_What is required_:
This exercise calls for all the entries that follow to be set down exactly, without their images.

________________

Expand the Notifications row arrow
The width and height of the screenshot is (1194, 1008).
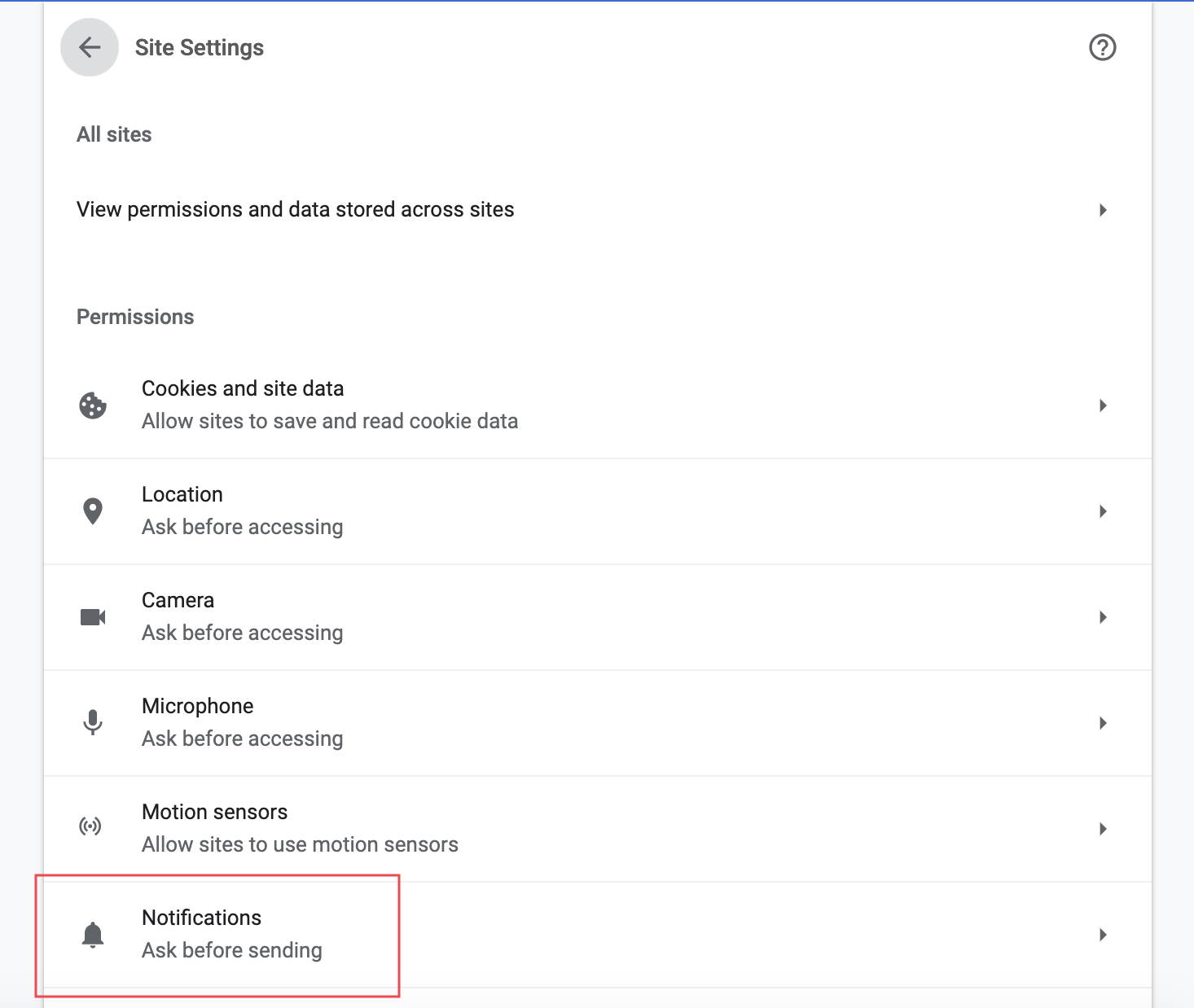point(1103,935)
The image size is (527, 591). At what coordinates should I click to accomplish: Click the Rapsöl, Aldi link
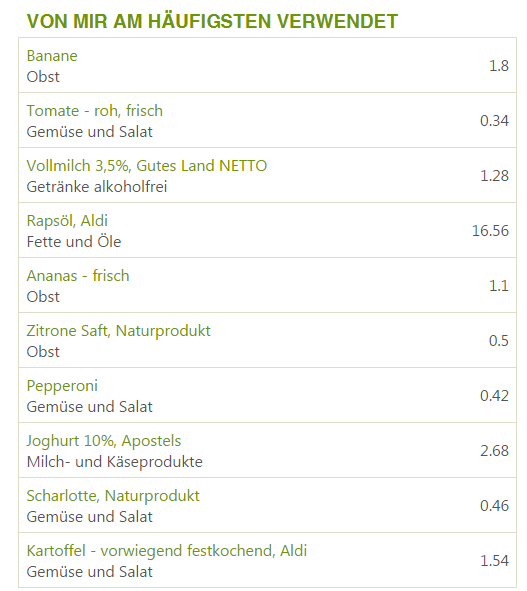coord(67,221)
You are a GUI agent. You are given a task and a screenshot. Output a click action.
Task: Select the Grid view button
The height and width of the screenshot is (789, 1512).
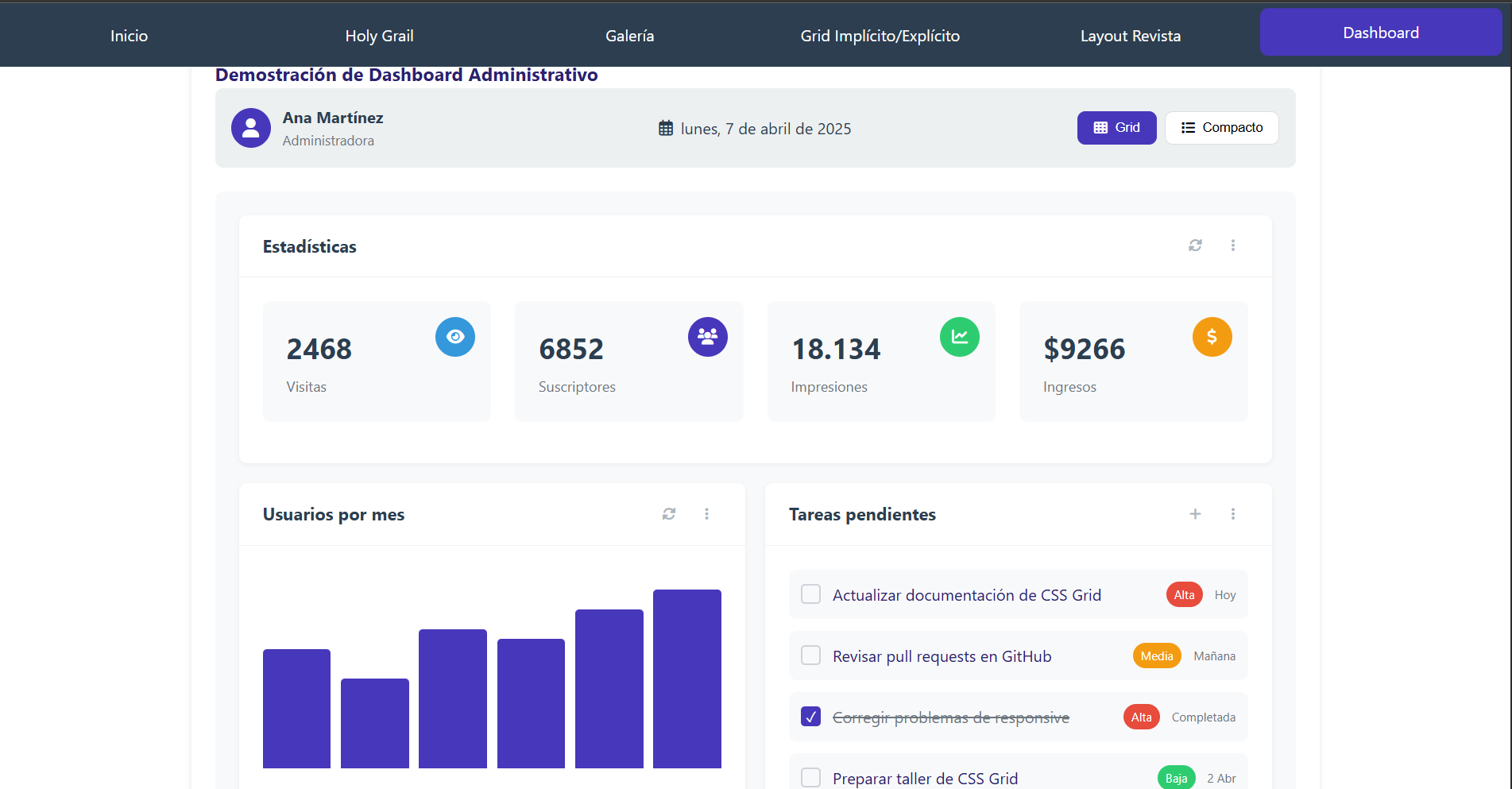pos(1116,128)
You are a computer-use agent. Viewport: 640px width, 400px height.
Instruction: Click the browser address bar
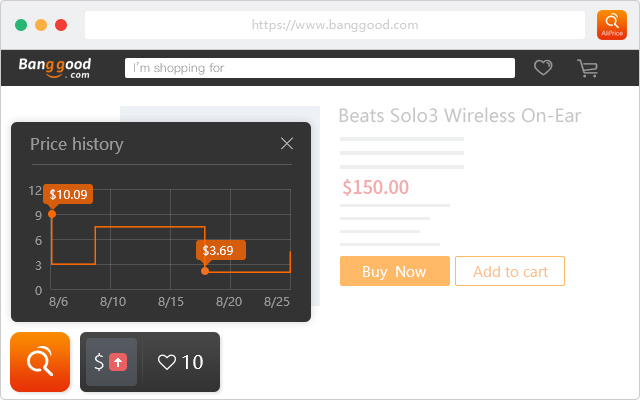coord(334,25)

________________

_Answer to the exercise_:
Expand the Notifications row arrow
The width and height of the screenshot is (1194, 1008).
point(1103,935)
The image size is (527, 591). At what coordinates should I click to accomplish: Click the Rapsöl, Aldi link
coord(67,221)
You are a GUI agent. You are given a task and a screenshot. Output a click action.
Task: Select the Grid view button
The height and width of the screenshot is (789, 1512).
pos(1116,128)
You are a computer-use agent. Viewport: 640px width, 400px height.
Instruction: Click the browser address bar
coord(334,25)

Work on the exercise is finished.